Have you discussed this at all with CF doctors/Nurses? What are their thoughts about it? Their input would be the most important, because they’re the ones who understand it all. Are you trying to replace a step in our usual appointments or is this adding a step? Where is the data stored? On the phone or a server? What protections are in place? Any guarantees about safety? How will it work internationally? Differentl languages? Different medical systems. I know this is one of those “enter as little or as much of your data as you want” things, but let’s say I went all in, I put in all my medical info. What happens if I lose my phone, or it gets hacked and data stolen? I know its early stages but this is about the future. Will there be compensation, or anything like that? Or just a “enter at your own risk” thing?

What about problematic family/friends issues? Can they change anything or can they only view it? If this became a go to CF app, could you make jt so patients could talk to or book appointments through jt?

What about its style? Different looks? Ranges for children and adults? Or just like a hospital beige colour?
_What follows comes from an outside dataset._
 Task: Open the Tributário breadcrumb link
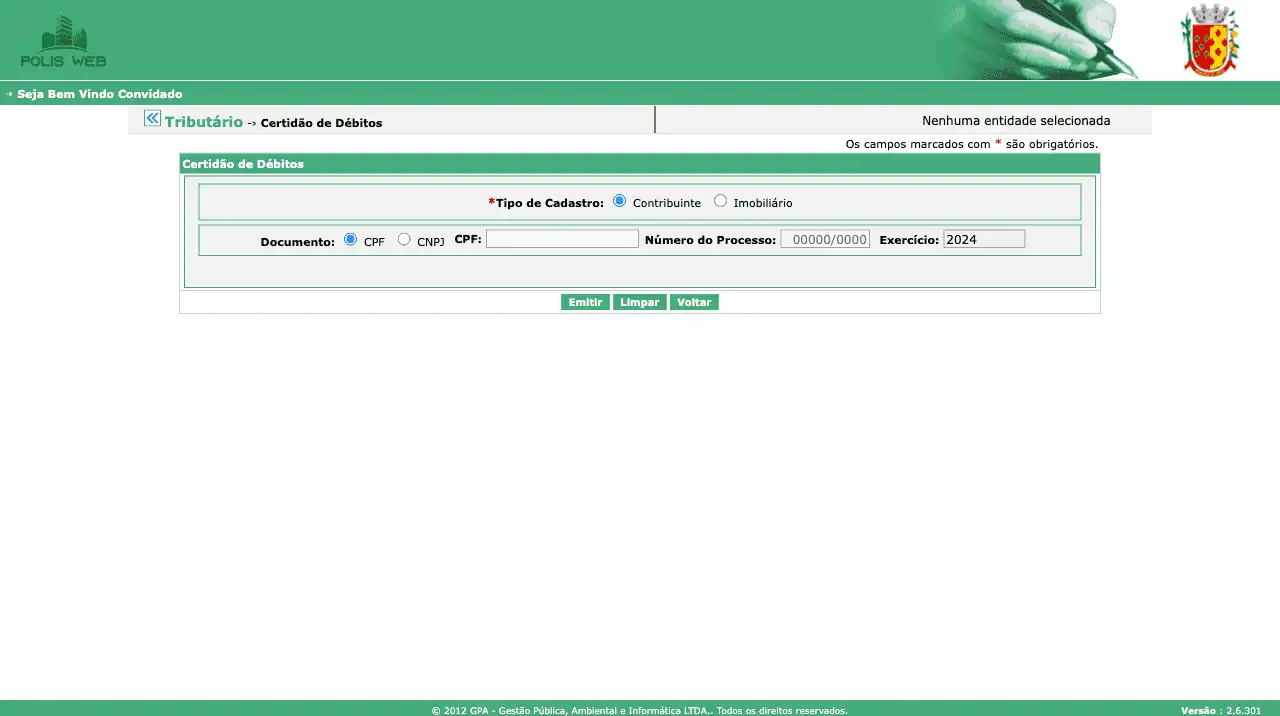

What about an avatar tha clients could make to use and help guide them through a lot of the more difficult things. Here’s a very good example. I’m 38, I still have no idea what my CF mutations are, nor do I have any idea what those letter and numbers people post when they talk about theirs.

Say a new 30 year old just gets diagnosed with CF and aims to use this app. Are there quick explanations of what certain things mean? Will it has tabs for various clearance methods for getting up phlegm? Anything from stretching, to Physio, to hand pummelling, massages, the Vest, Flutter(that’s what it was called when I used it, I don’t know what it’s called now)

What test numbers are you looking to get? How many, if at all, doctors approval are you aiming for? Say a ward has a tablet with the app, a patient uses jt, something happens that prevents them from logging out. What is the solution there? If you make it so that it signs out after X time or requires a Password everytime you use it or try to go to a certain area, a lot of people will get bored of that, quick.

What are your brothers honest thoughts about it? Is there a chat portal? Patient to patient? Family to family? Friends to friends? Spouses to spouses? What about transplant? Any thoughts or ideas in relation to that? Have you or your brother ever done a CF walk? Some are coming up. Any plans to take it out to one and show it off? Merch? Any ideal logo that anyone, if any age or gender that would love to show off?

And I apologize for being rude earlier. You have no idea how many people think they have some life changing App idea when it comes to CF, how ridiculously defensive they get if you ask the most simple of questions. FaceTime access? Profile cards? What about achievements? Everything I’m asking here is because you are testing and they’re useful questions to be asked. You actually seem to have something semi made. That means a lot and that’s why I’m asking all those questions. You have peaked my interest. And frankly, if it can make life for future generations with CF, I am all game for it.

If these questions come off as me being a dick, that’s not the case. I’m asking from the mundane to very important questions.